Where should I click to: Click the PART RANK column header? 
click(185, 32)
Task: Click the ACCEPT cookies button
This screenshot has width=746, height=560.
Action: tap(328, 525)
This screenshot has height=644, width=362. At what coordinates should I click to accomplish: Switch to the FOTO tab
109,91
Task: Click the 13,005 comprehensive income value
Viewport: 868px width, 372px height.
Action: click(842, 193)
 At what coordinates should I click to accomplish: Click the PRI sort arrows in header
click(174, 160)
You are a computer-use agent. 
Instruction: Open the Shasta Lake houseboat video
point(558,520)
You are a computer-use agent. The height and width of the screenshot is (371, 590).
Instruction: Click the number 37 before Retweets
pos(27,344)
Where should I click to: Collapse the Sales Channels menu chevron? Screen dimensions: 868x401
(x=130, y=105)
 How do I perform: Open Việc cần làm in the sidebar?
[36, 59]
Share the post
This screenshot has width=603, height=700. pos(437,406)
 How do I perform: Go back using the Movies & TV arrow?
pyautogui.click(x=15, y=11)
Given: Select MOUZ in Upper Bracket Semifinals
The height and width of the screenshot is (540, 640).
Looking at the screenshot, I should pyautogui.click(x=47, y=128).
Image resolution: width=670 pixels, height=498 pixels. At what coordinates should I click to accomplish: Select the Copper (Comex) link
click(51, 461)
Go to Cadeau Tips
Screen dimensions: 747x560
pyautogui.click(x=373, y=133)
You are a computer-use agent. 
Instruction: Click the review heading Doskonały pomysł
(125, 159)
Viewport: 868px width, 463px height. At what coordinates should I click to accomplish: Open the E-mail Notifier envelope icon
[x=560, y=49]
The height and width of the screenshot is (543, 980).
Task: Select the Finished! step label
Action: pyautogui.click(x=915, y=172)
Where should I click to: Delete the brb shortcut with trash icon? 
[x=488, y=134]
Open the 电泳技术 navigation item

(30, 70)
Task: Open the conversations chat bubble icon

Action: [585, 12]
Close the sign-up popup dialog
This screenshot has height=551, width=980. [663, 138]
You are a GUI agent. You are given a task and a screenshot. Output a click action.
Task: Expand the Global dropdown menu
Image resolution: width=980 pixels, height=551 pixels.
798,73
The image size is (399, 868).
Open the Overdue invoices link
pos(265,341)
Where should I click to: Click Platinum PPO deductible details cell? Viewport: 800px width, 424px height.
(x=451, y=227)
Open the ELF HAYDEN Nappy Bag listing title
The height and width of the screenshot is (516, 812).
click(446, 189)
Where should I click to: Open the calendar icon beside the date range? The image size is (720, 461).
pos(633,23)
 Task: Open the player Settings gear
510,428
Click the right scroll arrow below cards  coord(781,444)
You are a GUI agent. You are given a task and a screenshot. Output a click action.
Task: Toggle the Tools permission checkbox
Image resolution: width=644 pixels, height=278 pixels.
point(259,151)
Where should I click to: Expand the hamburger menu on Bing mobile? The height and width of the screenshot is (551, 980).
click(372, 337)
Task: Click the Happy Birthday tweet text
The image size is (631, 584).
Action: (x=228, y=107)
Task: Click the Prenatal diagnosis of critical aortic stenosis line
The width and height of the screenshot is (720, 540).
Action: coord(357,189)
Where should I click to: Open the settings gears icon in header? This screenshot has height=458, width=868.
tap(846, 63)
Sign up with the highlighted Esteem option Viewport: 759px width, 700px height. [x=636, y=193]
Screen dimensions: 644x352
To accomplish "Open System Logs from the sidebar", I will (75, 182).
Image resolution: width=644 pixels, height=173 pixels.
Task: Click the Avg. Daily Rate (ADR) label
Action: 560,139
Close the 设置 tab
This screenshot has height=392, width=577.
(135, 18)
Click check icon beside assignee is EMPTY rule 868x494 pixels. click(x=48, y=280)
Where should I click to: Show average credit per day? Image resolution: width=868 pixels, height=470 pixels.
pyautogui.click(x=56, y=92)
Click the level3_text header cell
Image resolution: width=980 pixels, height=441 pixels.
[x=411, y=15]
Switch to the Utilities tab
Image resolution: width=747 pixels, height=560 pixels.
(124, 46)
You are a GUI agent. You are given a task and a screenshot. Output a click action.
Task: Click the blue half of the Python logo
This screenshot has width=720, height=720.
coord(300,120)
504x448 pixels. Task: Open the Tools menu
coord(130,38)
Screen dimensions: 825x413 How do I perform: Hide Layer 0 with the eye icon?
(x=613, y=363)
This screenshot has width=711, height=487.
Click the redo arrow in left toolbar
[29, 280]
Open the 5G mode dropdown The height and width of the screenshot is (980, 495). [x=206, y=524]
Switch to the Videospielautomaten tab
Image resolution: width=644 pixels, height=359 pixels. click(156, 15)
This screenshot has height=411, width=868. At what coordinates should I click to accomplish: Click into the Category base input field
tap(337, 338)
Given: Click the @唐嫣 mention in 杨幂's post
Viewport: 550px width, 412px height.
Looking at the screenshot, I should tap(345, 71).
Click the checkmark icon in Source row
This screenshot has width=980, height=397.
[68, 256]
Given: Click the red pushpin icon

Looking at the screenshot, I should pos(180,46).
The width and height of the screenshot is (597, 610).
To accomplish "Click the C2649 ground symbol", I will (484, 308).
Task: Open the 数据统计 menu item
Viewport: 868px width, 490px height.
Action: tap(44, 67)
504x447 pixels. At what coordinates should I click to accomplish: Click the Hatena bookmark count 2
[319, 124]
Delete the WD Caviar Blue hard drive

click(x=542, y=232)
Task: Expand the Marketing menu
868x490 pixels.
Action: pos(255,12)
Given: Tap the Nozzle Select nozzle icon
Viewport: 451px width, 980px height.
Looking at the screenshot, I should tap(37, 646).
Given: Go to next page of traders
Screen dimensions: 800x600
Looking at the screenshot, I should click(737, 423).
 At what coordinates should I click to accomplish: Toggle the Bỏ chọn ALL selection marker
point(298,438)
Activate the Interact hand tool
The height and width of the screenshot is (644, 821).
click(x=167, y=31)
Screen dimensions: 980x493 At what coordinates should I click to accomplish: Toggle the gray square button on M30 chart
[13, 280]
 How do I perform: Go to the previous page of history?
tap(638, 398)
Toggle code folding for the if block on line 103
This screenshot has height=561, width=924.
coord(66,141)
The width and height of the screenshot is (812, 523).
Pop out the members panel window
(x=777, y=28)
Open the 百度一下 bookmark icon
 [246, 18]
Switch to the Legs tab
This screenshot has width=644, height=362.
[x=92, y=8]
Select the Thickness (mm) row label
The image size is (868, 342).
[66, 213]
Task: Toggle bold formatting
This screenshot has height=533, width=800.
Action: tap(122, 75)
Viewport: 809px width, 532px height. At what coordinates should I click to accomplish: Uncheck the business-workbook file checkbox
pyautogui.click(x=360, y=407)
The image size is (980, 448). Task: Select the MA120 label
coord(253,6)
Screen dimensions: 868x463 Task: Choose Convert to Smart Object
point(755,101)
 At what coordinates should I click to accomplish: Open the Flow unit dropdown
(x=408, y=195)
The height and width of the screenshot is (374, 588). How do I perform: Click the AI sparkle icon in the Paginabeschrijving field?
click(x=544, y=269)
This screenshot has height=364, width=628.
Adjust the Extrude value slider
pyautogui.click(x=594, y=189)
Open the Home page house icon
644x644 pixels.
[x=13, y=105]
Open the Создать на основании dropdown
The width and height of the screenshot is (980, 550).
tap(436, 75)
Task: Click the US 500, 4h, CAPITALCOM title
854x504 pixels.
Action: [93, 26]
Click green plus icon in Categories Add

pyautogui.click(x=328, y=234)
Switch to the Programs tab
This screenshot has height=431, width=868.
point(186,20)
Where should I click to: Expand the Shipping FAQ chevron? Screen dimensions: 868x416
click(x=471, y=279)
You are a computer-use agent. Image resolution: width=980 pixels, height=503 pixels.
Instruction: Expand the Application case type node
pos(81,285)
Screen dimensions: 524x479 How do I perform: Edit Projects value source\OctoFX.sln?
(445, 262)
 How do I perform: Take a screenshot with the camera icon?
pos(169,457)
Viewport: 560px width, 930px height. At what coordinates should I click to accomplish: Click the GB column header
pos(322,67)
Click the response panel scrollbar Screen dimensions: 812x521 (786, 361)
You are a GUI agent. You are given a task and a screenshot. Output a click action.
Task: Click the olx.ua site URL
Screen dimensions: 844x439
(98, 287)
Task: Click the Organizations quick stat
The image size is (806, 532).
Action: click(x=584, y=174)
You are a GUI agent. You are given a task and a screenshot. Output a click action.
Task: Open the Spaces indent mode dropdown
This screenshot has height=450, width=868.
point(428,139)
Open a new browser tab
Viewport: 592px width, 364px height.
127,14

◆ **What is being asked**
Using the listing, filter for "computer" and return the matching lines.

◆ **Task answer**
You are a computer-use agent. 
You are a computer-use agent. The height and width of the screenshot is (371, 590).
You are a computer-use agent. 
You are a computer-use agent. Image resolution: width=980 pixels, height=503 pixels.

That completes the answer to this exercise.